Gleichwohl sieht der Jugendsoziologe Klaus Hurrelmann genau darin eine Gefahr: „Die Kunst der Fachleute liegt darin, jedem Jugendlichen ein Anforderungspaket nach seinem Potenzial zu schnüren.“ Überfordere man sie, so führe das zu Frust und Aggression.
Deshalb hält die Laissez-faire-Fraktion der Pädagogik – zu der Hurrelmann aber nicht gehört – die leistungsbetonenden Modelle für fragwürdig. Sie fragen sich, welch ein Menschenbild bei den Jugendlichen geprägt wird, wenn alles zum subtilen Konkurrenzkampf wird. Dahinter stecken altbekannte Fragen: Wie viel kann man von dem Einzelnen verlangen? Ab wann wird Grenzziehung zum Freiheitsverlust? Und: Darf man Hilfe an erbrachte Leistungen knüpfen?
Für Klaus Hurrelmann stellen sich diese Fragen so nicht, denn: „Grundsätzlich ist es für die meisten Jugendlichen eine tolle Erfahrung, etwas zu leisten.“ Deshalb seien die Möglichkeiten, die Projekte wie die „Off Road Kids“ den Jugendlichen böten, wesentlich höher zu bewerten als eventuelle Einschränkungen.
Wenn ein Konzept so erfolgreich ist wie das der „Off Road Kids“, liegt der Gedanke nah, es auf andere gesellschaftliche Bereiche zu übertragen. Der Soziologe Hurrelmann sieht hier viele mögliche Ansatzpunkte für mehr Leistungseinforderung: Schule, Elternhaus, Hartz IV.
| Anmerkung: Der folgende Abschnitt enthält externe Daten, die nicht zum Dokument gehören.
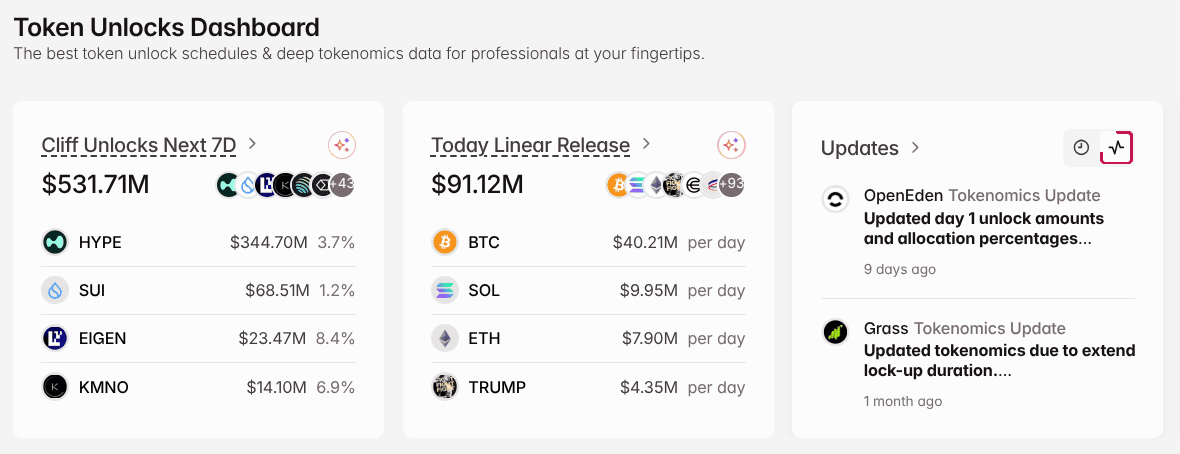Click the KMNO token icon
This screenshot has height=454, width=1180.
[x=54, y=387]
Eine Grundbedingung müsse allerdings immer erfüllt sein: „Wenn man so etwas macht, müssen die Regeln transparent und plastisch sein“, sagt Hurrelmann, dann erst erweise sich ein leistungsorientierter Ansatz als wertvoll: „Viele Jugendliche haben eine Sehnsucht nach festen Strukturen. Sie würden häufig gerne wissen, was ihre Eltern für falsch und richtig halten.“
Das erlebt Martina Engesser in ihrer Arbeit bei den „Off Road Kids“ immer wieder: „Man darf bei diesen Jugendlichen nicht lange Rumpädagogisieren“, beschreibt die pädagogische Leiterin den erzieherischen Vorteil von klaren Grenzen bei ehemaligen Straßenkindern.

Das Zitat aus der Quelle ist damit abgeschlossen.